New Research into 3D Printed Small Molecules Could Enable Customised Chemistry

Researchers from the Howard Hughes Medical Institute (HHMI) have synthesised small molecules using a simple technique, thus removing a key hurdle that restricted the investigation of a class of compounds providing great potential in the field of medicine and technology.

The research team headed by Martin Burke, used a single automated method for the synthesis of 14 different groups of small molecules from a universal set of building blocks. They plan to expand the method to enable the fabrication of a number of molecules with useful prospects using a single machine, which they termed as a '3D printer' suited for small molecules.

Burke states that the extremely customized method which chemists have been using continuously for the synthesis of small molecules is not only time consuming but also unreachable for most researchers.

"A lot of great medicines have not been discovered yet because of this synthesis bottleneck," he says. With his new technology, Burke aims to change that. "The vision is that anybody could go to a website, pick the building blocks they want, instruct their assembly through the web, and the small molecules would get synthesized and shipped," Burke says.

"We're not there yet, but we now have an actionable roadmap toward on-demand small-molecule synthesis for non-specialists."

A large number of small molecules are created by nature, and a large number of them have been adapted by researchers for useful applications. Many of the popular drugs are believed to be small molecules. Likewise so are several of the essential biological research instruments. Additionally, a broad range of technologies such as LEDs, solar cells, and diagnostic instruments depend upon small molecules.

"Small molecules have already had a big impact on the world," says Burke. "But we've barely touched the surface of what they're capable of achieving. In large part, that's because there's a major synthesis bottleneck that precludes accessing all of their functional potential."

Burke states that chemists normally approach the manufacture of small molecules in a customized manner by designing numerous chemical reactions which when applied to appropriate starting materials will produce the desired result.

"Every time you make a molecule you have to develop a unique strategy. That customization is slow," he says. Furthermore, it requires expertise. "Currently you have to have a high degree of training in synthesis to make small molecules," Burke says.

Burke has been involved in exploring ways to treat disease using small molecules. Animals, plants and microbes produce a lot of small molecules with protein-like functions, and with some accurate chemical modifications. Burke believes that some of these natural products can be optimized to imitate the functioning of missing proteins sufficient to improve the health of a patient.

However to achieve this feat, his team will have to synthesize and examine not only the small molecule available in nature, but also study new forms with targeted alterations. Creating those molecules is likely to be a major challenge to drug discovery, Burke says. "Doing real atomistic modifications to transform nature's starting points into actual medicines is really, really challenging. The slow step in most cases in the synthesis. As a result, many natural products don't get worked on in any practical way."

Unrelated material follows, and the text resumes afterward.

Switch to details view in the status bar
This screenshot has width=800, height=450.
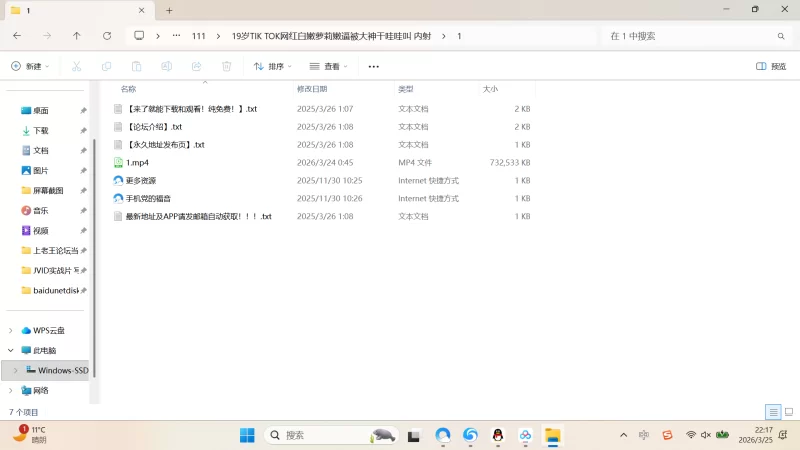[x=773, y=412]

The HHMI team gathered clues from nature to fine-tune the synthesis process of the molecules they were studying, thereby building a method which has been presently expanded to make it more universal. "Nature makes most small molecules the same way," Burke says. "There are a small number of building blocks that are coupled together over and over again, using the same kind of chemistry in an iterative fashion." That indicates the naturally modular form of the small molecules. Therefore when the research team tested the chemical structures of many different natural products, a clear pattern materialized.

"There are building blocks that appear over and over again, and we've been able to dissect out the building blocks that are most common," he says. The small-molecule synthesizer constructed by the team took these building blocks, each of which had two chemical connectors which could be easily connected to the next part on a different building block and snapped them together similar to pop beads using a basic chemical reaction.

14 different small molecules were synthesized by the team using this technique. The molecules ranged from comparatively straightforward linear structures to compactly folded molecules with many chemical rings. They built several hundred of these chemical building blocks and supplied them commercially.

"But it's not really about the numbers," he says. "We are showing that with a very reasonable number of building blocks we can make many different types of natural products."

Burke explained how their new technology is available for use to synthesize a range of highly complex natural products, which means that the atom-by-atom variations needed by researchers to optimize these molecules into therapeutic compounds or technological tools are now readily available.

Burke has founded a company, REVOLUTION Medicines where this technology is going to further explored and developed.

Eventually Burke states that he is keen on empowering non-specialists including medical doctors, scientists, engineers, and even the public - to fabricate small molecules.

"When you put the power to manufacture into the hands of everyone, history speaks toward tremendous impact," he says. "A 3D printer for molecules could allow us to harness all the creativity, innovation, and outside-the-box thinking that comes when non-experts start to use technology that used to only be in the hands of a select few."

Their research findings are published in the March 13, 2015, issue of the journal Science.